Ağızdaki diş eksikliklerin tüm vücudu etkilediğini ifade eden Prof. Dr. Birkan Taha Özkan, "Her reflü hastası önce midesine bakıyor ama çoğu zaman esas sorun ağızda başlıyor. Diş eksikliği ve çiğneme işlev kaybı, mideyi çaresiz bırakıyor. Çoğu zaman yıllardır reflü tedavisi gören hastaların, diş eksikliği aslında bu zincirin ilk halkası. Sindirim ağızda başlar, ağızdaki diş eksikliği bütün vücudu etkiler. Diş eksikliği, sadece estetik bir problem değil. Sindirimin en temel yapı taşı olan çiğneme mekanizması bozulduğunda, mideye büyük görevler yükleniyor. Yeterince çiğnenmeden yutulan büyük lokmalar, mideyi zorluyor. Sonuç, artan mide asidi, yemek borusuna geri kaçıyor. Yani reflü oluşuyor" dedi.

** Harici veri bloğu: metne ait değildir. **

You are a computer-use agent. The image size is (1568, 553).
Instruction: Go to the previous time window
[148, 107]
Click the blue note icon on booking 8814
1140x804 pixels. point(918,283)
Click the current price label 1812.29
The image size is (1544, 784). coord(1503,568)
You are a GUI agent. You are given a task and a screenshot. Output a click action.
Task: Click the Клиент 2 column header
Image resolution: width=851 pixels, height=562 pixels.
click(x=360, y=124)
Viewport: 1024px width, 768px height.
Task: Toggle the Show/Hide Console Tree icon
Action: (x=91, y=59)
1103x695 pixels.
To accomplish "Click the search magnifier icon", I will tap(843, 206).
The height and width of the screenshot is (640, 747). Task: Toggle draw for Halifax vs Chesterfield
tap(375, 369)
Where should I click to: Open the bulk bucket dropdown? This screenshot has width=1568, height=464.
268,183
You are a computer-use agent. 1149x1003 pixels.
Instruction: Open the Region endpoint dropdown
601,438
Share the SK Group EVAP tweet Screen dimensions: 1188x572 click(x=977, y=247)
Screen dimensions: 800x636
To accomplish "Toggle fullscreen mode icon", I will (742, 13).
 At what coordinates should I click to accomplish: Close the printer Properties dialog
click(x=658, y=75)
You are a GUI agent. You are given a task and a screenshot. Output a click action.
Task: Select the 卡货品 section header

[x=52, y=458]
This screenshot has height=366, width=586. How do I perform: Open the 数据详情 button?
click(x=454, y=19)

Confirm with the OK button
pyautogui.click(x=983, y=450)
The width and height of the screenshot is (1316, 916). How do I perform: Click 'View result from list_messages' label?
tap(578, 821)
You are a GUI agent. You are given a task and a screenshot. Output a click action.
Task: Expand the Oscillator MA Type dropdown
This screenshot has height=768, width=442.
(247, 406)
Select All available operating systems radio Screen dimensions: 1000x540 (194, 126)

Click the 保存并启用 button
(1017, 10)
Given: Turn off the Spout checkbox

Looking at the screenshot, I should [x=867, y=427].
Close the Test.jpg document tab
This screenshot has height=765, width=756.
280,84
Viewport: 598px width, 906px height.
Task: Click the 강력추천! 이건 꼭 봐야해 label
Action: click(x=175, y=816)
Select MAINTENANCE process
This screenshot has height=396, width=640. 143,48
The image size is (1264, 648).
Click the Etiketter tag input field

Bir dişin eksikliğinin tüm sindirim sistemini çökerttiğini dile getiren Prof. Dr. Birkan Özkan, "Bir dişin eksikliği, bir diğer organın yükünü artırır. Sindirim zinciri ağzın içinde başlar ve mide bağırsakta devam eder. Eğer o zincir eksikse, o adımlar zincirleme bozulur. İnsanlar sadece ne yediğini değil, nasıl yediğini de unutuyor. Diş eksikliği olan bireyler zamanla sert besinlerden uzaklaşıyor. Bu da yanlış bir beslenme alışkanlığı oluşturuyor. Yumuşak gıdalar, nişastalı yiyecekler, hamurlu gıdalar, şekerli içecekler çiğnemeye gerek kalmadan yutulabildiği için tercih ediliyor. Fakat bu tip besinler mide asidini artırıyor, sindirimi zorluyor, bağırsak sağlığını bozuyor ve reflüye zemin hazırlıyor. Diş eksikliği insanları sadece yanlış beslenmeye değil, sindirim bozukluklarına da sürüklüyor. Lifli, doğal, proteinden zengin besinler çiğneme ister. Diş yoksa bu sistem çöker" şeklinde konuştu.